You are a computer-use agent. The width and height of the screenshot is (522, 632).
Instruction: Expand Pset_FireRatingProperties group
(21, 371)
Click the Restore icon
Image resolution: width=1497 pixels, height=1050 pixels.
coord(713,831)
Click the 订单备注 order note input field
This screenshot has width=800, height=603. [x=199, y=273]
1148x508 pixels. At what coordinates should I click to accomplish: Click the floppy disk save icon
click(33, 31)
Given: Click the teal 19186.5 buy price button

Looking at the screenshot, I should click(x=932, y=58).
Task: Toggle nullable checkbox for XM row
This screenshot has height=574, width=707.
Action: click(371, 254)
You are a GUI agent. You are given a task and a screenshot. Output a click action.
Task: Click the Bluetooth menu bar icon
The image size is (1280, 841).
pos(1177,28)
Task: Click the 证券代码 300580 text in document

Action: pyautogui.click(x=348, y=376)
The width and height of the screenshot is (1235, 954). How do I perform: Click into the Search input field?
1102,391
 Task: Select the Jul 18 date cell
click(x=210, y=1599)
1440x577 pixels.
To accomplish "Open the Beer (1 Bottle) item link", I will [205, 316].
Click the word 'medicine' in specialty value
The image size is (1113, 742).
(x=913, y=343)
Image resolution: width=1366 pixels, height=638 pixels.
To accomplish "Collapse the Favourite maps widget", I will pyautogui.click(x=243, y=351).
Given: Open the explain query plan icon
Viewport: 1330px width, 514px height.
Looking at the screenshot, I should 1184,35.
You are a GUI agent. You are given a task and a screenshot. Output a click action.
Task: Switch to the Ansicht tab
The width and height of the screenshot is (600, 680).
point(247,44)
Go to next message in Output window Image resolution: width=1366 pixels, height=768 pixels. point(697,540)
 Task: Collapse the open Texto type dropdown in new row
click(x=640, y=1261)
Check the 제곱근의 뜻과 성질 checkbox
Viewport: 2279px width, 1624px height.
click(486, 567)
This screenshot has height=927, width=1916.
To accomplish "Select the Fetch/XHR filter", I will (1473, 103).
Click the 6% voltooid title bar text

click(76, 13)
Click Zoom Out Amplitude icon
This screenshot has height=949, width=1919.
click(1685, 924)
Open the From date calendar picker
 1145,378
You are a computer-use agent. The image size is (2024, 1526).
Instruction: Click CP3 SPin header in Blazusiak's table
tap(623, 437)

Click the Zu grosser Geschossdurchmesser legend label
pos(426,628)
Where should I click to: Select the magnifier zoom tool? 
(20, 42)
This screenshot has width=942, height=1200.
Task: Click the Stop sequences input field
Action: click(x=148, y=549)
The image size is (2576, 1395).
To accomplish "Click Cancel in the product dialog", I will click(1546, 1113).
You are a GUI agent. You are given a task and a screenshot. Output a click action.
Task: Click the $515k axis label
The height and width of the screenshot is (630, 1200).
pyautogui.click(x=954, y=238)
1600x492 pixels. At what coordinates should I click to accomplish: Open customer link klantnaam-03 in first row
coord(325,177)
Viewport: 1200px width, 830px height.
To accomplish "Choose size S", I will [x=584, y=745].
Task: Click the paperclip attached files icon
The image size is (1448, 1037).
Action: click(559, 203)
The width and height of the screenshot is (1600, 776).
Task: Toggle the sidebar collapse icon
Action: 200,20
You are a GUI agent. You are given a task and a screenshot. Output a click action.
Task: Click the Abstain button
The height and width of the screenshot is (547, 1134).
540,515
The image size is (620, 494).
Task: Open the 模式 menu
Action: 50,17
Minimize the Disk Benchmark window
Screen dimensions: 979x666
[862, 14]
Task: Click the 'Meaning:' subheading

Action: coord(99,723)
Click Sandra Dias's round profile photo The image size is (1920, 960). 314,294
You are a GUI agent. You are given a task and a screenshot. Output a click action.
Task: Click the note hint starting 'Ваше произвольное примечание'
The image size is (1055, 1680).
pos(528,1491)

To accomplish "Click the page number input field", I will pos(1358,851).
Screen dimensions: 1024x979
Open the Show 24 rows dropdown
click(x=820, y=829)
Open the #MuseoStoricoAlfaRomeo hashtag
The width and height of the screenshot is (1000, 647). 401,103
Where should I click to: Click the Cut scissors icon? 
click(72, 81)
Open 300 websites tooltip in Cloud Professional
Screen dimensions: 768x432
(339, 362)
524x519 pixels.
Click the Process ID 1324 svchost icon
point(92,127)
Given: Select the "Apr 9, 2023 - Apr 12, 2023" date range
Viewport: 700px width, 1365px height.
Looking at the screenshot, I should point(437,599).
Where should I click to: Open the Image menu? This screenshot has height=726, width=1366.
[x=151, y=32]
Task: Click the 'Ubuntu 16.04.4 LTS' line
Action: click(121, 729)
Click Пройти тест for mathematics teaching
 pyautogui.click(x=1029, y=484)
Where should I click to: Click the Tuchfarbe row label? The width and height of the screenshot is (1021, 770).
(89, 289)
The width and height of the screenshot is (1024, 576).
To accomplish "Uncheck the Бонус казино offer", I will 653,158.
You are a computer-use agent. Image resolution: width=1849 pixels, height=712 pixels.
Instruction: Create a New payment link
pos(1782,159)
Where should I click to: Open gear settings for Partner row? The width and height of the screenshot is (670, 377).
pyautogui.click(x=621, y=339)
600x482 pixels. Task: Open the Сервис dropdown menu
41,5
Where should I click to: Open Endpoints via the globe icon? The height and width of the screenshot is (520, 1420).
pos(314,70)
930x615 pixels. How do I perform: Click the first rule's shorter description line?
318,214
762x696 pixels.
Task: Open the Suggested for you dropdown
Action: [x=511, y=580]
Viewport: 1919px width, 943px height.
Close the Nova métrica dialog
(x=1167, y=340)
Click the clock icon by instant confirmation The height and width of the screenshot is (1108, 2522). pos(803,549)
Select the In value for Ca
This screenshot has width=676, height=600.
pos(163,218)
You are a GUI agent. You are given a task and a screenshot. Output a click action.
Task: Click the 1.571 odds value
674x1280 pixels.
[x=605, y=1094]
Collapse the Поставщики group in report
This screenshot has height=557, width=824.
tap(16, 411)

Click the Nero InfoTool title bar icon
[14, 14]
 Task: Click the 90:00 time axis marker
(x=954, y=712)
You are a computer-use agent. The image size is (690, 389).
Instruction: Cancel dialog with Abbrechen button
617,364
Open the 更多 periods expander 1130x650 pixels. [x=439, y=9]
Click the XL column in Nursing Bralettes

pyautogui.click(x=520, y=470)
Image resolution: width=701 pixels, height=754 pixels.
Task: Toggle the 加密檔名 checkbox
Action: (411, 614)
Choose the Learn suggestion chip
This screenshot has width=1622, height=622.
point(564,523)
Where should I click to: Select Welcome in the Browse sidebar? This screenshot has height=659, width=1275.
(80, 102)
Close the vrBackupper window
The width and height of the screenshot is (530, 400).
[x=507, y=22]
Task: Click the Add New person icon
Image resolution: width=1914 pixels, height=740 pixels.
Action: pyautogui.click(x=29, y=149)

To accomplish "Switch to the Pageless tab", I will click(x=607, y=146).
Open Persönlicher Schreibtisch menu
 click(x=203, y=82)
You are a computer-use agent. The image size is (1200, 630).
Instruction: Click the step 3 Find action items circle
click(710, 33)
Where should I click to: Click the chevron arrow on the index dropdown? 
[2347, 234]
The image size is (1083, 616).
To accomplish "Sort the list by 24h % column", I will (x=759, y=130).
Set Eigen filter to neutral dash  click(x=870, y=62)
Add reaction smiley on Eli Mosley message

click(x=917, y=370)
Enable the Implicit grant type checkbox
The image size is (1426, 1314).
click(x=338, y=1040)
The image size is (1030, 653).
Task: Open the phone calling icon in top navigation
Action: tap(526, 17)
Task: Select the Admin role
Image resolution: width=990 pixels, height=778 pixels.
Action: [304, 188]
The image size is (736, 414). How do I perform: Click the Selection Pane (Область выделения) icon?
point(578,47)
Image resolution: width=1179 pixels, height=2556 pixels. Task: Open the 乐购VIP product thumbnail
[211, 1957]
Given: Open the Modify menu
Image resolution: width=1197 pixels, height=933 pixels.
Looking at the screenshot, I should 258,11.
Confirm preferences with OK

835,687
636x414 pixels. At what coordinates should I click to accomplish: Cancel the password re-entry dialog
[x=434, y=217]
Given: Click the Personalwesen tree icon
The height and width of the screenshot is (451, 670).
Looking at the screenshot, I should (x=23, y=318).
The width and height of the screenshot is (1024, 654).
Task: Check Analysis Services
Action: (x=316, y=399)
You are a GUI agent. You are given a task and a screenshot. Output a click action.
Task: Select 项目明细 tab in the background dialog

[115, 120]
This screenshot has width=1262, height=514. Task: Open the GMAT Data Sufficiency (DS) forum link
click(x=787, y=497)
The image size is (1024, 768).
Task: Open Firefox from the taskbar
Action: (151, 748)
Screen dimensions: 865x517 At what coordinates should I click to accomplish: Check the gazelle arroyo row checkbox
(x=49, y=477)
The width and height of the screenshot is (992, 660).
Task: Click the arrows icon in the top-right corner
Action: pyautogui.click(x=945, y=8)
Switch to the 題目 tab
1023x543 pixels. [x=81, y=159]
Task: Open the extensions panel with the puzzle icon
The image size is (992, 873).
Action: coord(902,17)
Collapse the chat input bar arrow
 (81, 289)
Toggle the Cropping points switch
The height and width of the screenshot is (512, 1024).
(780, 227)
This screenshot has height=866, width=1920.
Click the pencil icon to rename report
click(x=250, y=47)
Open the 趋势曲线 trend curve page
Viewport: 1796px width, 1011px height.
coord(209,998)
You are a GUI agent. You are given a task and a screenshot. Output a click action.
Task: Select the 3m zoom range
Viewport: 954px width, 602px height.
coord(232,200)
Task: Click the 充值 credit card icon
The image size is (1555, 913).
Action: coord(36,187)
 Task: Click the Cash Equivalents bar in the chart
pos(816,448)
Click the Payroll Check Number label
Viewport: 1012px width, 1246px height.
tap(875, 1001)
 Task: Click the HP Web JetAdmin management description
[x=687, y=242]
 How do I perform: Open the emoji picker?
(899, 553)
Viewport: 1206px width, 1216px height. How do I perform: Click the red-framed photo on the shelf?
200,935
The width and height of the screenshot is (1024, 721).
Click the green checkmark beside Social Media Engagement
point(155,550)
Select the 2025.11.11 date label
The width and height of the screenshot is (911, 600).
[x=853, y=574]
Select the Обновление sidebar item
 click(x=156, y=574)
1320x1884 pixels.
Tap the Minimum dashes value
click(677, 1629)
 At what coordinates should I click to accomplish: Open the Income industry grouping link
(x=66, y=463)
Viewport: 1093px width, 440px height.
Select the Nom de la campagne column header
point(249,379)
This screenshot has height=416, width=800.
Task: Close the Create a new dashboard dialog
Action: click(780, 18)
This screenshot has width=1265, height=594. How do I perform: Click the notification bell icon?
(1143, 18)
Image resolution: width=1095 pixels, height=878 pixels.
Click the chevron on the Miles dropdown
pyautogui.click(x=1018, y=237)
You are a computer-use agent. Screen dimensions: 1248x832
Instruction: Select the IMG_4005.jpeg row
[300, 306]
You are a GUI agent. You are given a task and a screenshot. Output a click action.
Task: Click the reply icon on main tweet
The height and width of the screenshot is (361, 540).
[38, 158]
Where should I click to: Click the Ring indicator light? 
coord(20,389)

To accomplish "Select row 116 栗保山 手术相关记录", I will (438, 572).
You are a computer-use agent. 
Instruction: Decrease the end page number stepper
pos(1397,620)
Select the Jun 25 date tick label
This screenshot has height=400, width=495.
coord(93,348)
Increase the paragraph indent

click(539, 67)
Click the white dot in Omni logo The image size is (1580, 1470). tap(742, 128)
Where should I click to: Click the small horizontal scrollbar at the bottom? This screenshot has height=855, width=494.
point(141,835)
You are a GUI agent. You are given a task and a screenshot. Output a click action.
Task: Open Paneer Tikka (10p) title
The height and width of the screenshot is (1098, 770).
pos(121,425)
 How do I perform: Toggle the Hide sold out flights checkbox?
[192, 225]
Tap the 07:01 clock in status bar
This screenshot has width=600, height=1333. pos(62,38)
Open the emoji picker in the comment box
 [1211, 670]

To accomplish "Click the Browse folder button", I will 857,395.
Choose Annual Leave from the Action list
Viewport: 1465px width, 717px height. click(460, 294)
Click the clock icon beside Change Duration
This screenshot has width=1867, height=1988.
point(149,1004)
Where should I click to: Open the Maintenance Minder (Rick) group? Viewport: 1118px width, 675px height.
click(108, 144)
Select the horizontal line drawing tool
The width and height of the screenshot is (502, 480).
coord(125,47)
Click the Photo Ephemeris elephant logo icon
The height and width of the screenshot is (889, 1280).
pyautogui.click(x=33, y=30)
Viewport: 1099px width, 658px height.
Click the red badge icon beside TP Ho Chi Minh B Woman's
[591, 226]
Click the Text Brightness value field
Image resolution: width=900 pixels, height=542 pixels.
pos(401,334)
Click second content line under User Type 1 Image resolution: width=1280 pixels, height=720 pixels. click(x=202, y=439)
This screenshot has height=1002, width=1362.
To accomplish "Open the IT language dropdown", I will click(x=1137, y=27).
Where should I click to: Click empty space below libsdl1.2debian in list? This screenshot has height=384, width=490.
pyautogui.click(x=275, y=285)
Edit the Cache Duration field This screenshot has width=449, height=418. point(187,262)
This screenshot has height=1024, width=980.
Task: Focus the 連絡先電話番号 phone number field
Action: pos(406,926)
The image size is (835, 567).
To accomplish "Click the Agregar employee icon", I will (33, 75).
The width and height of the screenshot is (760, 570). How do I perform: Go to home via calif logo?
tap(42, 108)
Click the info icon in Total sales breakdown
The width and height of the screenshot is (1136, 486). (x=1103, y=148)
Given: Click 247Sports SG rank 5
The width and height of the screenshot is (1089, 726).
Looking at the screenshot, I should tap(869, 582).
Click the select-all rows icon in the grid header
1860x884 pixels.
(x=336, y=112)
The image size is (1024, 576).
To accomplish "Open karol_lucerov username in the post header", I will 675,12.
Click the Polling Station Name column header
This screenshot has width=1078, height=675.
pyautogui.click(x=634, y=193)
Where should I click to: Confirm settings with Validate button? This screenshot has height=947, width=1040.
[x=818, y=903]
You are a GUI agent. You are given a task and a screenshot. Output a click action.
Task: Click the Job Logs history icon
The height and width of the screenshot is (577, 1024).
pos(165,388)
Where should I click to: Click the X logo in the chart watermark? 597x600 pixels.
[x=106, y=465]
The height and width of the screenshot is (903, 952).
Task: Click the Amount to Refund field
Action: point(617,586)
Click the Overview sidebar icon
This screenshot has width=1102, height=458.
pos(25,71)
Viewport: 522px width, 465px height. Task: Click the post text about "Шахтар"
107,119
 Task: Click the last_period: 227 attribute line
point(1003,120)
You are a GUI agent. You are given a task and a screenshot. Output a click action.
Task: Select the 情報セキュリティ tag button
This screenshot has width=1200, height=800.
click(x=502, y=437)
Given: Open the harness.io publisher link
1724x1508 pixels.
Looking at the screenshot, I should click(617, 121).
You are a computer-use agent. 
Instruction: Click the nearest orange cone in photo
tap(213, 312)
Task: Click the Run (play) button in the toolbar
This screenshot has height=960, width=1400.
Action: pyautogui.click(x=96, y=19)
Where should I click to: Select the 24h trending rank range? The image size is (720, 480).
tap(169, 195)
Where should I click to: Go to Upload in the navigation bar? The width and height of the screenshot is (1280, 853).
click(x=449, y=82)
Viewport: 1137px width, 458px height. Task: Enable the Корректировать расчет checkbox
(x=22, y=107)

____________________

-- Your instructions --
Pick each line holding "computer" out of the entries above and return it.

-- Exercise solution --
You are a computer-use agent. The width and height of the screenshot is (522, 632).
You are a computer-use agent. The image size is (2024, 1526).
You are a computer-use agent. Image resolution: width=1849 pixels, height=712 pixels.
You are a computer-use agent. The image size is (690, 389).
You are a computer-use agent. The image size is (1200, 630).
You are a computer-use agent. Screen dimensions: 1248x832
You are a computer-use agent. 
You are a computer-use agent. 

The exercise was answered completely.